A nation whose ancestors built a great empire during the pre-K–T extinction, when dinosaurs still ruled the Earth, back in the Pangaea era.
(That, by the way, is 100% documented in the ancient texts carved into the skin of the holy watermelon scroll.)

That nation… was none other than the Korean people.

But the Korean people carried a particular curse.

If they went too long without Korean food, they suffered a severe illness known as homesickness.

This was no joke.

Without Korean food, they would collapse from an overwhelming longing for their homeland.
Their bodies would go limp. Their minds fogged up. They couldn’t even stand straight.
Motivation? Willpower? Gone. Just fucking gone.

This… was Qing’s current condition.

She’d been scraping by on passable knockoff Korean food so far, but now—now she’d made the fatal mistake of remembering something long-buried beyond the veil of mental suppression.

Kimchi stew…

That blood-red broth, spicy as hell. The tofu, pale and soft like brain matter.
And the kimchi—just one slab, perfectly simmered, held in both hands and ripped apart with raw savagery—

“You don’t look well. Are you alright?”

“I’m not alright… I wanna go home…”

“Do not worry. Once the Heavenly Demon Soul is recovered, we will return you safely. This old one swears it on his life.”

“Oh, you know where my home is now? You could stack your old ass and thousands more like you, and it still wouldn’t be enough to get me back.”

Honestly, if it really took thousands of lives to go home… she felt like she might actually be down for that right now.

Hm…?

Wouldn’t there be a Korea in this world too?

Joseon? Goryeo? Something’s gotta have Korean food, right?

But… would those countries even be my countries?

This was a world where people shot fucking laser beams out of swords.

Where folks could outrun galloping carriages.

Hell, maybe beyond the Central Plains there was just endless ocean and a big ol’ “Here Be Dragons” sign.

Maybe this was just some discount Earth. A bootleg Earth knockoff.

I don’t know.
And I don’t fucking care.

Qing slumped limply into Choi Leeong’s arms.

If she’d been one of those diehard webnovel readers, maybe she’d be flipping out right now.

Oh wow! I got isekai’d! Just like they always say happens at least once in your life!

She’d be dreaming of slicing through enemies, then returning home to milk Twitch for money and becoming a landlord with passive income.

But Qing?

Qing had been a wage-slave.
A factory rat with barely enough time to sleep, let alone game.

The only reason she knew anything about this shit was from skimming memes while looking for a decent game to play.

She was clueless about this whole genre.

And this, kids, is why everyone should read webnovels.
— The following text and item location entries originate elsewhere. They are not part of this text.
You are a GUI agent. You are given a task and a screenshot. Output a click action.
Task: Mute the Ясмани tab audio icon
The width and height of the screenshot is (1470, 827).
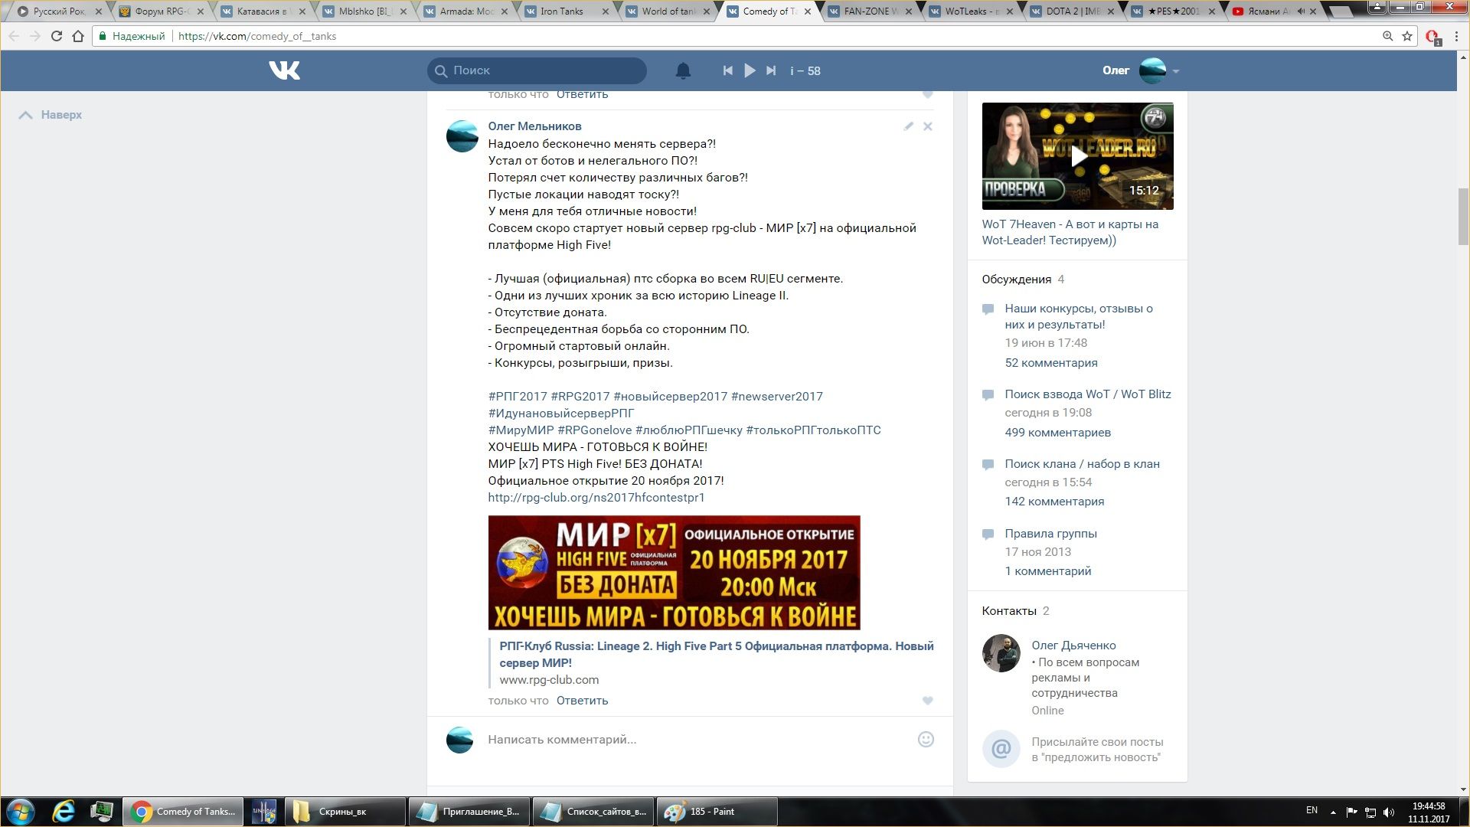(x=1300, y=11)

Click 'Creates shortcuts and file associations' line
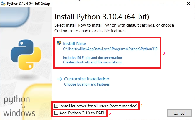[92, 62]
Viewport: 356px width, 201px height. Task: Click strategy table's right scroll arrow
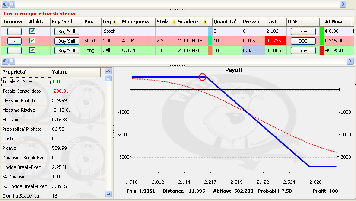click(x=350, y=61)
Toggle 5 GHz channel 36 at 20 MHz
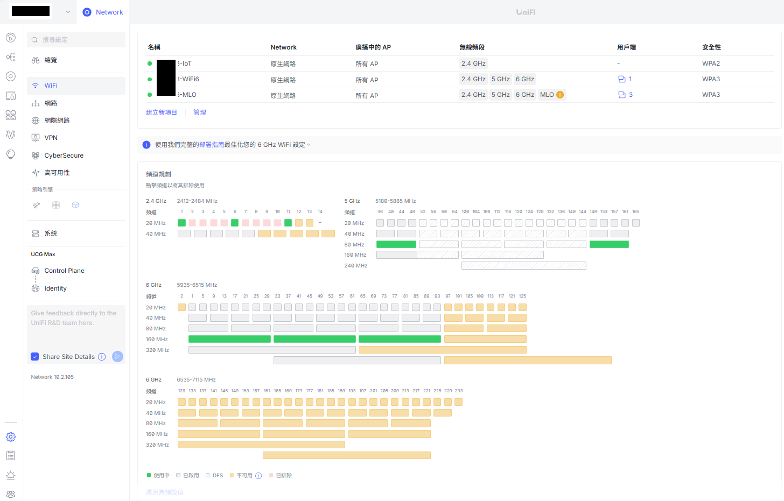The image size is (784, 501). [380, 223]

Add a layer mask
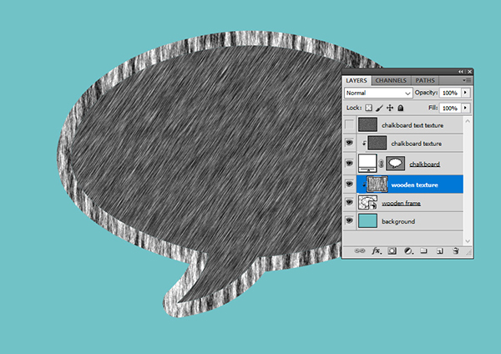(x=392, y=250)
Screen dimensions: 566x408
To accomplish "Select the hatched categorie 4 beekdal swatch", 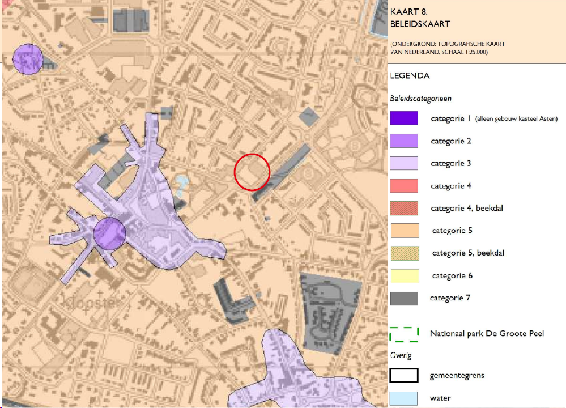I will click(403, 208).
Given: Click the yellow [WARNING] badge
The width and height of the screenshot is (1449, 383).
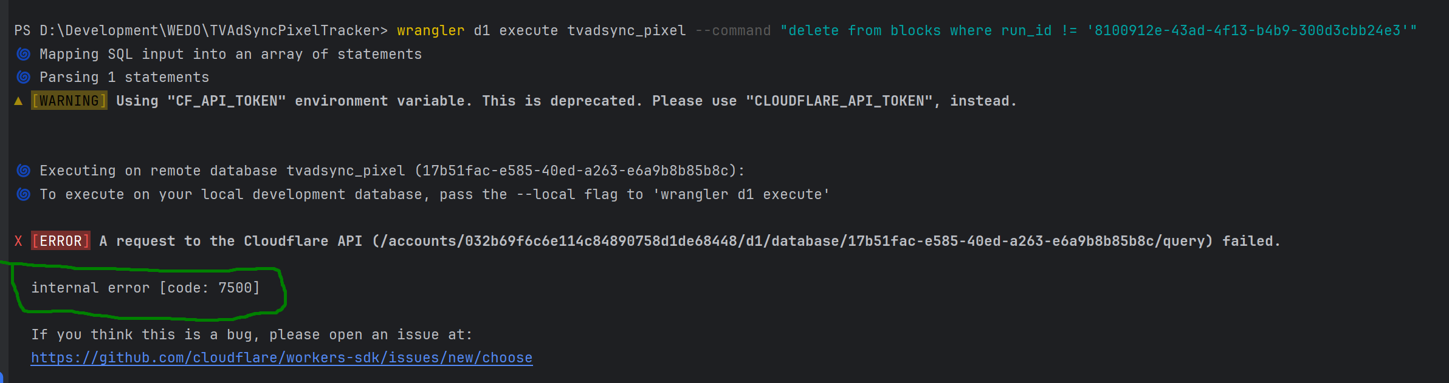Looking at the screenshot, I should click(x=69, y=101).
Studies from experts across all academic fields—science, philosophy, the humanities, even sociology—have not proven that reading webnovels is more useful than learning Spanish!

But whatever.
I just wanna go home.

That was the only thought drifting through Qing’s mind as she lay there, utterly drained.

If Ximen Surin had been there and struck up a conversation, she might’ve realized that her chaotic little disciple had just slipped into a full-blown mental deviation.

Not the usual kind.

Mental deviation didn’t always mean becoming cruel or losing your humanity.
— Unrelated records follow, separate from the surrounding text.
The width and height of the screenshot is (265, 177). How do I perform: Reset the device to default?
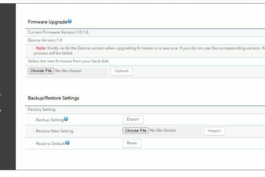pyautogui.click(x=132, y=143)
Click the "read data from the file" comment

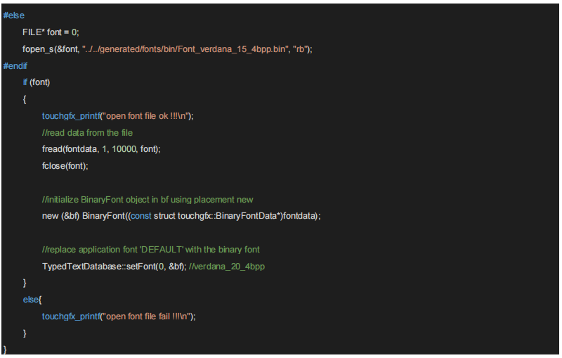87,132
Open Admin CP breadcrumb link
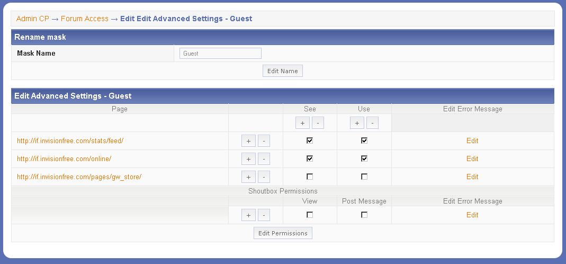Image resolution: width=566 pixels, height=264 pixels. coord(32,19)
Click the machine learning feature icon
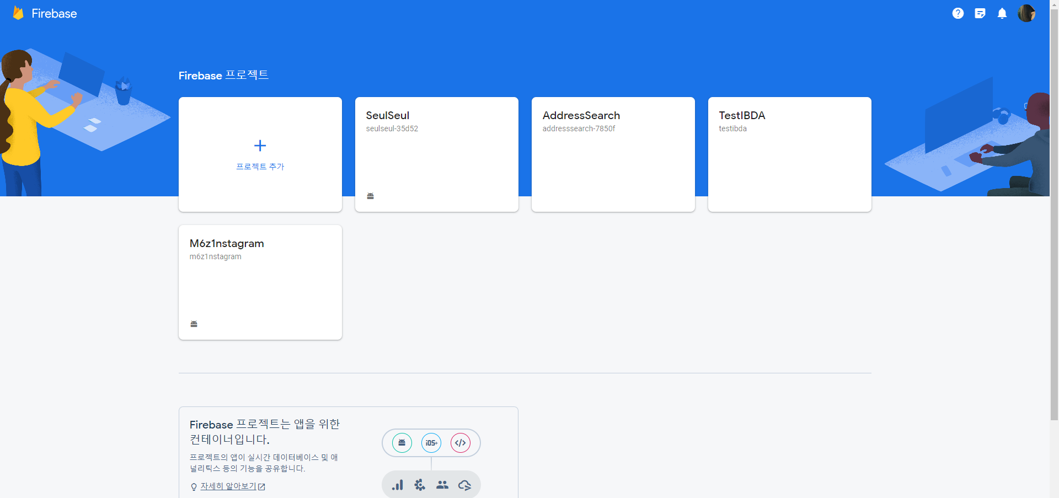The height and width of the screenshot is (498, 1059). (x=420, y=485)
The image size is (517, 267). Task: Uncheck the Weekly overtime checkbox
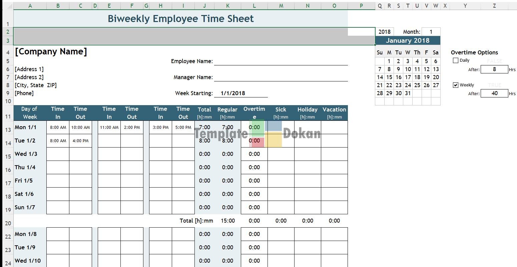(456, 85)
This kind—this one, born from a deep, aching longing—was something even the greatest teachings of orthodox masters couldn’t stop.

Because the kind of deviation that came from letting go of yourself…
was basically the Buddhist and Daoist concept of egolessness.

Still, a deviation caused by homesickness?
It was one of the most common types, and also the stupidly easiest to fix.

All it usually took was one good meal—eaten with people you like, people who cared about you, a bit of warmth, laughter, food…

But even that simple solution was out of reach for some people.

They’d been marching toward the Heavenly Demon Tomb for ten days now.

And for Qing, it was just one more empty, meaningless day slipping by.